John Irving's Queen Esther Analysis – An Underwhelming Follow-up to His Classic Work

If a few writers have an golden phase, in which they reach the pinnacle time after time, then U.S. writer John Irving’s lasted through a run of four long, gratifying books, from his late-seventies breakthrough The World According to Garp to 1989’s His Owen Meany Book. Those were rich, witty, warm works, tying protagonists he refers to as “misfits” to cultural themes from gender equality to termination.

After His Owen Meany Novel, it’s been diminishing results, save in size. His most recent work, 2022’s His Last Chairlift Novel, was nine hundred pages of subjects Irving had explored more skillfully in previous novels (selective mutism, dwarfism, gender identity), with a two-hundred-page film script in the center to extend it – as if extra material were required.

Thus we look at a latest Irving with caution but still a tiny glimmer of optimism, which burns brighter when we learn that Queen Esther – a mere 432 pages in length – “revisits the setting of His Cider House Rules”. That mid-eighties book is among Irving’s very best works, located primarily in an children's home in St Cloud’s, Maine, operated by Wilbur Larch and his protege Homer.

Queen Esther is a failure from a author who previously gave such pleasure

In Cider House, Irving explored abortion and belonging with richness, wit and an all-encompassing understanding. And it was a major work because it left behind the themes that were becoming tiresome habits in his novels: wrestling, bears, the city of Vienna, the oldest profession.

Queen Esther starts in the imaginary community of New Hampshire's Penacook in the beginning of the 1900s, where Thomas and Constance Winslow take in 14-year-old ward the title character from St Cloud’s. We are a several decades before the events of The Cider House Rules, yet Wilbur Larch stays recognisable: already addicted to the drug, respected by his caregivers, beginning every speech with “In this place...” But his role in the book is confined to these early parts.

The couple worry about bringing up Esther correctly: she’s from a Jewish background, and “in what way could they help a teenage girl of Jewish descent understand her place?” To tackle that, we jump ahead to Esther’s grown-up years in the 1920s. She will be involved of the Jewish emigration to Palestine, where she will become part of the Haganah, the Jewish nationalist armed group whose “goal was to safeguard Jewish settlements from opposition” and which would subsequently form the foundation of the Israeli Defense Forces.

Such are enormous topics to tackle, but having introduced them, Irving dodges out. Because if it’s frustrating that this book is not actually about St Cloud's and the doctor, it’s even more disappointing that it’s likewise not focused on the main character. For reasons that must connect to narrative construction, Esther ends up as a surrogate mother for one more of the family's children, and bears to a son, Jimmy, in 1941 – and the lion's share of this book is his tale.

And here is where Irving’s fixations come roaring back, both typical and distinct.
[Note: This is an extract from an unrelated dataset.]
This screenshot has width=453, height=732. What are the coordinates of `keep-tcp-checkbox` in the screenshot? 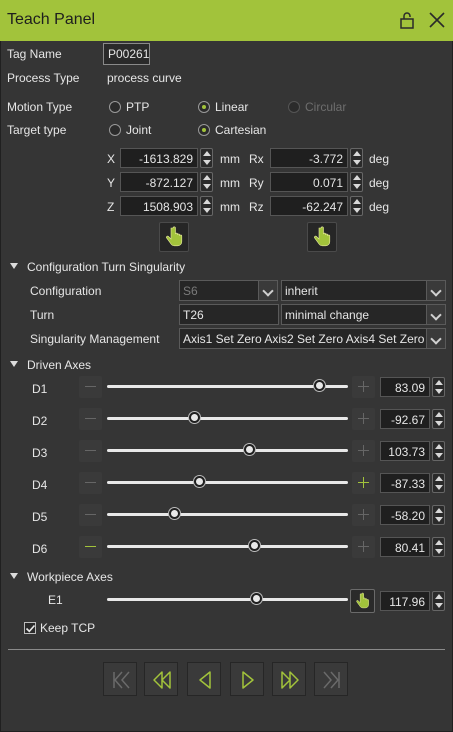 It's located at (30, 628).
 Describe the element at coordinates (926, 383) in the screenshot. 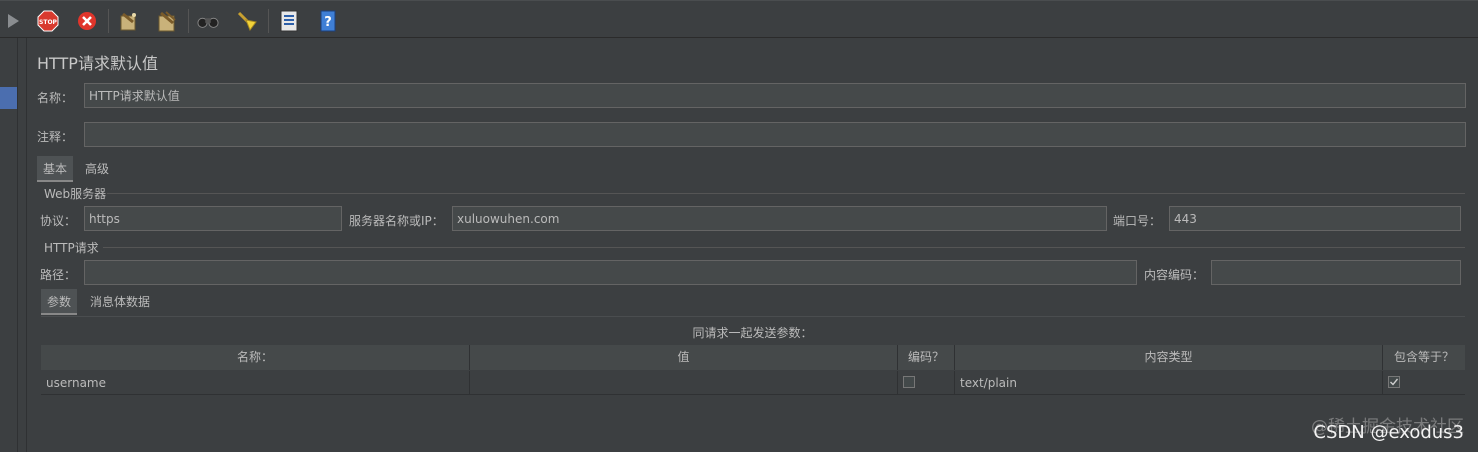

I see `table-cell-encode` at that location.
Jimmy moves to – of course – Vienna; there’s discussion of evading the Vietnam draft through self-harm (His Earlier Book); a canine with a significant name (the animal, remember the canine from His Hotel Novel); as well as wrestling, streetwalkers, writers and penises (Irving’s throughout).

He is a less interesting figure than Esther suggested to be, and the supporting figures, such as young people Claude and Jolanda, and Jimmy’s instructor the tutor, are flat as well. There are some amusing set pieces – Jimmy his first sexual experience; a brawl where a couple of bullies get beaten with a crutch and a air pump – but they’re brief.

Irving has never been a subtle author, but that is isn't the issue. He has consistently repeated his ideas, telegraphed narrative turns and let them to gather in the viewer's thoughts before bringing them to fruition in lengthy, shocking, amusing moments. For example, in Irving’s books, physical elements tend to be lost: recall the speech organ in Garp, the digit in His Owen Book. Those losses reverberate through the narrative. In Queen Esther, a major person is deprived of an upper extremity – but we just discover thirty pages before the conclusion.

The protagonist returns late in the book, but just with a final feeling of concluding. We not once do find out the entire narrative of her experiences in the Middle East. This novel is a disappointment from a author who in the past gave such delight. That’s the downside. The upside is that Cider House – upon rereading in parallel to this book – still remains wonderfully, 40 years on. So pick up that instead: it’s double the length as Queen Esther, but far as great.